Additionally if you are a producer (and w/ the new definition so very many people will be) you can be 'audited' at any time which is in effect a warrantless search and seizure.
I work with some people in the adult industry and I have this information from the source (i.e. not 2nd hand) that agents came into their production company on a 2257 record keeping inspection and seized EVERYTHING in the room the records were kept in. Computers. Other records. Everything.
Subsequently other production studios started actually building special rooms to contain just their 2257 paperwork and nothing else (it appears the understanding is the warrantless search only applies to the room where the records are kept). I was in meetings where they were trying to figure out if the room had to have a door or just an opening, a ceiling, and what cross-linked records (did I mention the requirements are a pain) might possibly be somewhere else... they even needed a new server just for the electronic records b/c elsewhere servers (with all their graphics and video) were seized b/c they had part of the 2257 records stored on them.
I know this sounds ridiculous but I'm certain this is was status quo - now this
Bravo 6th circuit for putting breaks on this insanity.
Sorry I don't have time to include links but I'll follow up later w/ documentation if I can.
closed minded is as closed minded does
I know someone who went through a 2257 inspection. It's scary, because record-keeping mistakes are felonies. The law was intended to intimidate, which is part of why the court struck it down as overreaching. She came through it OK; she and her staff can quote the record-keeping requirements from memory (yes, the separate room requirement is real), and she knows all her models.
Compliance is easier if you're a real, live producer, with offices, staff, a business address, production space, and a payroll system.
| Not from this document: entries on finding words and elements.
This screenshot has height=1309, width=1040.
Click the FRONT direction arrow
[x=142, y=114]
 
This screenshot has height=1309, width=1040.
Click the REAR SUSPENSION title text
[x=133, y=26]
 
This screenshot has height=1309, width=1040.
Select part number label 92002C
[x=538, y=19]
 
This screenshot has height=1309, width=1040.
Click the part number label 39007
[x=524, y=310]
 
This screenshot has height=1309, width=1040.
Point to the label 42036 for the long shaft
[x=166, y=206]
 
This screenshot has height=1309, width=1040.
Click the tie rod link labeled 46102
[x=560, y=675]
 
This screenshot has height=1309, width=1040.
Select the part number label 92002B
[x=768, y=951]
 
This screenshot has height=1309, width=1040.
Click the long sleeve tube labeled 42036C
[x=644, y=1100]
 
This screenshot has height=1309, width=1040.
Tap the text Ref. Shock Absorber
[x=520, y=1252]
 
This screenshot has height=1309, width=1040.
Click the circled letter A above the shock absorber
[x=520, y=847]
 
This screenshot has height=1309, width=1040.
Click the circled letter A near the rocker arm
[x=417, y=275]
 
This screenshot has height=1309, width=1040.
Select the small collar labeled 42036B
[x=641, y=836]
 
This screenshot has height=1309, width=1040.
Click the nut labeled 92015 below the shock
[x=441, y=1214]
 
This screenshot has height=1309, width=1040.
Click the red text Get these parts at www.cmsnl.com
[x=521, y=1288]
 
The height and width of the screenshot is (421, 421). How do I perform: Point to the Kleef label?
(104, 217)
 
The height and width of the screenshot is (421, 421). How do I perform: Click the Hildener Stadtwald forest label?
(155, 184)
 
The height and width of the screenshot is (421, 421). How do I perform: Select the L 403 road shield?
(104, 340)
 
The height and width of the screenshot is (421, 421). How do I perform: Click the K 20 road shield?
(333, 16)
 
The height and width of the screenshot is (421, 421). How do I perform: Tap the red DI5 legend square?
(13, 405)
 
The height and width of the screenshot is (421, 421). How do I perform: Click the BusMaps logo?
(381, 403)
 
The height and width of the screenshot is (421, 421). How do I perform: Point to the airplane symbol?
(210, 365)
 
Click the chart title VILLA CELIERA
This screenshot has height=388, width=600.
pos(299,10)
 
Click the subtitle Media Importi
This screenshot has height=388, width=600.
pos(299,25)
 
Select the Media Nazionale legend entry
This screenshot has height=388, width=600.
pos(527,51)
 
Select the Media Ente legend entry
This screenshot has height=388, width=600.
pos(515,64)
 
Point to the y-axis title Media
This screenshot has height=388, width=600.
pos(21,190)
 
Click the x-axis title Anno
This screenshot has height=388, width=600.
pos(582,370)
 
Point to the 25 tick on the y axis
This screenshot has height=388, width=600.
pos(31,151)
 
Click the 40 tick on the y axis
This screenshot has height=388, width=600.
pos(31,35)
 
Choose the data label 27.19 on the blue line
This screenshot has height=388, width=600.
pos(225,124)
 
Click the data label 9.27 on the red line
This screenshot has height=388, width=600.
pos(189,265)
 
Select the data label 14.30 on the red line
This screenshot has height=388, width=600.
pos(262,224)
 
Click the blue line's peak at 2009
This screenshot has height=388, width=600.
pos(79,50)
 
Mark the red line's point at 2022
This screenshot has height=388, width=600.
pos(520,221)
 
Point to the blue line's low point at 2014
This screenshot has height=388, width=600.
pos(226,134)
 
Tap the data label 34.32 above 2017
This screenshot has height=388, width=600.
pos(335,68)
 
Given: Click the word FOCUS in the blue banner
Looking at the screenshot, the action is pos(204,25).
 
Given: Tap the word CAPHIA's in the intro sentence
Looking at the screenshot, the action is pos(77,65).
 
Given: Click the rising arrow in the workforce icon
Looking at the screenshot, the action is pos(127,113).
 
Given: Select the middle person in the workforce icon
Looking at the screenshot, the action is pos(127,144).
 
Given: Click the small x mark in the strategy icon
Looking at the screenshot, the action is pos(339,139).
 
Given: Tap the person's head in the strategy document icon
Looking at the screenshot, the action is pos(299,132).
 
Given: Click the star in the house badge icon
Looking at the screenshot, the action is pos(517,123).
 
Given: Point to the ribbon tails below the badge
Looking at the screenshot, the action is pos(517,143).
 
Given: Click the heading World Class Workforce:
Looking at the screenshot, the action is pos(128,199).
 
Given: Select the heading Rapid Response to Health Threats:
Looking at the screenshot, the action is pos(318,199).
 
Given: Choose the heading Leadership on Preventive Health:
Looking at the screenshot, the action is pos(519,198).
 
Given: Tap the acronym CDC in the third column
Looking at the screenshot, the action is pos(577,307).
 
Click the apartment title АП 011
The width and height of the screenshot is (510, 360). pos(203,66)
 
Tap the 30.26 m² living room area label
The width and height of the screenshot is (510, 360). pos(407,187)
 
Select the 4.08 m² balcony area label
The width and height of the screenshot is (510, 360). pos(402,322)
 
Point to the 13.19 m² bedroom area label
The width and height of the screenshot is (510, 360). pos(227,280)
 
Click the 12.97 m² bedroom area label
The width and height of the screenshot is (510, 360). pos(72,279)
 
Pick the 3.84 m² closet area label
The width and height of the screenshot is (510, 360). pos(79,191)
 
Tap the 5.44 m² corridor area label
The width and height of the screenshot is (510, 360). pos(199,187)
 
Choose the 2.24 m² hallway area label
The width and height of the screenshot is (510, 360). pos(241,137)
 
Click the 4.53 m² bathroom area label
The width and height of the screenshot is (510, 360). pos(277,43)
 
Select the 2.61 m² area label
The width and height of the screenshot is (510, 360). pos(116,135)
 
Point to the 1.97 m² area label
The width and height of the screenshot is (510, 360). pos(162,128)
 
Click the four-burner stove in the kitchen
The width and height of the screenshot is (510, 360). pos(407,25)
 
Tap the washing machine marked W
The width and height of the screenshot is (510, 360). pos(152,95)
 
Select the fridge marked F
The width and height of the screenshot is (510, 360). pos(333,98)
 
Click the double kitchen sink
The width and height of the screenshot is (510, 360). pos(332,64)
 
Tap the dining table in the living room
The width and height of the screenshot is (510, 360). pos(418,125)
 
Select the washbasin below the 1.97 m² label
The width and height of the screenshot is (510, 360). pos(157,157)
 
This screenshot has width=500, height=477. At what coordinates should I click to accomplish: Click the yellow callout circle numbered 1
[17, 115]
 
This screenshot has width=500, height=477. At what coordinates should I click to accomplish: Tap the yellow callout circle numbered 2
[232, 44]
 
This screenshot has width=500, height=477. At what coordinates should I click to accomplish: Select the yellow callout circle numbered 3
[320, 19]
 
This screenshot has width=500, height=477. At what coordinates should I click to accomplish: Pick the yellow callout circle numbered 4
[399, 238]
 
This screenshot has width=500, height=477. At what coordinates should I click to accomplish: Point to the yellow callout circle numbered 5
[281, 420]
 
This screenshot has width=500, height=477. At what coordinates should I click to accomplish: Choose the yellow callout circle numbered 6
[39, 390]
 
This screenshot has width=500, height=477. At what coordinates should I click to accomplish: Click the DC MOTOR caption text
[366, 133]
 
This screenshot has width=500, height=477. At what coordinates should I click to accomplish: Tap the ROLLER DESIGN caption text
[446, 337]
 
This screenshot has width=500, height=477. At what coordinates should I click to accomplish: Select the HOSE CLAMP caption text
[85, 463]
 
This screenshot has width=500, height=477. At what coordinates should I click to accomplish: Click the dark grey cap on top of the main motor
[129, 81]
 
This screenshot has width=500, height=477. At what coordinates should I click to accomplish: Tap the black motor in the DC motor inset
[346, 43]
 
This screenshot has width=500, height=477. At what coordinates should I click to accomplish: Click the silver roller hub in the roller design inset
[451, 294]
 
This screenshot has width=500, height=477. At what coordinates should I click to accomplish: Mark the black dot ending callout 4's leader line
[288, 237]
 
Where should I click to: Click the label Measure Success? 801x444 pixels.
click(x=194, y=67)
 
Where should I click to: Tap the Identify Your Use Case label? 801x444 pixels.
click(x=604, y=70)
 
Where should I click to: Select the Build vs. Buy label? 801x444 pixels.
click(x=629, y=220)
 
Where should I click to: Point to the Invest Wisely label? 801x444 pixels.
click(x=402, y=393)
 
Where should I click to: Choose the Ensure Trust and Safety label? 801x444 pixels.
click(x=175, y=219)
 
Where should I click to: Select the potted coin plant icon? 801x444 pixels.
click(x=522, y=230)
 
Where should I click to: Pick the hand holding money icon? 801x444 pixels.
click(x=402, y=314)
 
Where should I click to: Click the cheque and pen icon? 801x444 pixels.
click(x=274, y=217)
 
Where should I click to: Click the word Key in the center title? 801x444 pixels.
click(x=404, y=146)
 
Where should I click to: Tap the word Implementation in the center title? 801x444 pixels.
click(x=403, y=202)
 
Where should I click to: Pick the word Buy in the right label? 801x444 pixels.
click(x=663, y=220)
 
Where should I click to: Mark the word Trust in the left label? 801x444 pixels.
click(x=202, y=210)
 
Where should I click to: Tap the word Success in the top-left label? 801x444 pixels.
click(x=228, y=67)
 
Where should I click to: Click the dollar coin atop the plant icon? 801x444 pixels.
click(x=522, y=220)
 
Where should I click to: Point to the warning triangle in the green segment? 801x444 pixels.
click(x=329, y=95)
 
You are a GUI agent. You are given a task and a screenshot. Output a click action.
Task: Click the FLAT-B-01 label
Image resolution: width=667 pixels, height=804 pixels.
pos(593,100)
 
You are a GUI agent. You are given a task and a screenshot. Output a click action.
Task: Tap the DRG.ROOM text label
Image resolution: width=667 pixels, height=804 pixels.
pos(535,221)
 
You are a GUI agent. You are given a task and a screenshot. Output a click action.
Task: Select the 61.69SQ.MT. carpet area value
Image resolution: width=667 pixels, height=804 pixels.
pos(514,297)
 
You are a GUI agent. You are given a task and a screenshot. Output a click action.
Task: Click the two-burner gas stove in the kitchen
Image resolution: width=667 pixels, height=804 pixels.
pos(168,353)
It's amateurs and the people who use third-party photographers who have problems.
The 2257 regs were about verifying the age of the models appearing in the photos, not the age of consumers viewing them.
It is still illegal to use underage models. But 2257 imposed massive recordkeeping burdens on porn sites. Not just checking every model's ID, but all sorts of unnecessary things, like requiring being open certain hours for random, unannounced inspections of the records, requiring each site to maintain records (no outsourcing to companies much better able to handle it all), and so on. 2257 made it a felony to have even fairly minor errors in records. Not just "protecting the children", but criminal liability for not exactly following extremely detailed, excessively burdensome record keeping requirements.